When I was a little girl, I wanted to have a daughter named Samantha. Sam for short, like Sam from “Who’s The Boss.” By the time having a baby became a reality, I was into the letter E in a big way. It would be Elliott for a boy or Elsa for a girl, and not that I'm bragging or anything, but I picked Elsa long before the “Frozen” frenzy of 2014.

Alas, that first pregnancy didn’t stick. My Elliott or my Elsa weren’t meant to be.

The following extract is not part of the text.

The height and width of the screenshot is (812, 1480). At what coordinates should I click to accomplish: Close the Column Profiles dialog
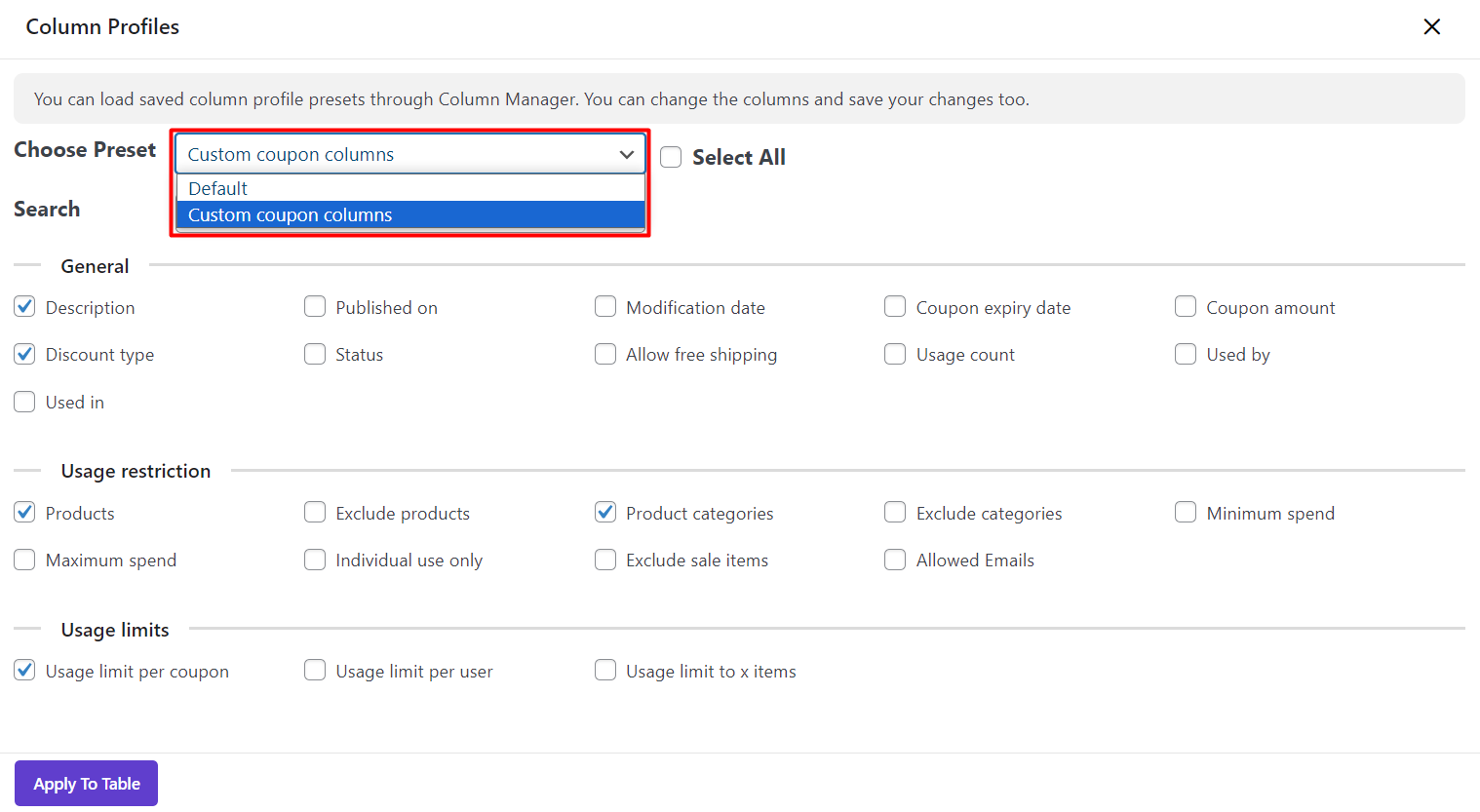(x=1431, y=27)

I did two things after that loss. I got a dog and named him Harry. I also created a new list of baby names that made everyone pray I’d have a boy because who in their right mind would name a girl Agnes, Josephine, or Gertrude when you could name her Emma, Ava, or Sophia.

Worry not. My rainbow baby was a boy. I daydreamed about Henry, Asher, Levi, Booker, Paxton, and (the short-lived) Oscar, but grandparents are an opinionated bunch and spouses get a say, too (sigh), which led us to Dark, which was a dark time, indeed, because I had to reconcile that I married a man who wanted to name a baby Dark.

For obvious reasons, we 86’d Dark (and Oscar), and on an early morning walk with Harry and my cankles, we contemplated Dillon. Or Dillan. Or Dylan.

Dylan.

That was that. Years later, I met a boy named Declan and immediately had baby name regret, but it seemed unfair and potentially confusing to change Dylan’s name, considering how many monogrammed items we owned from Pottery Barn, so I left it alone. But, whenever I needed to speak in code around him---you know, when you want to talk about your young kids in front of them without them knowing you’re talking about them so you either have to spell stuff, which is exhausting, or pretend you’re talking about some other children---I referred to my first-born son as Declan. My second child, when speaking in code was required, was Rebel (never has a name so truly epitomized a child).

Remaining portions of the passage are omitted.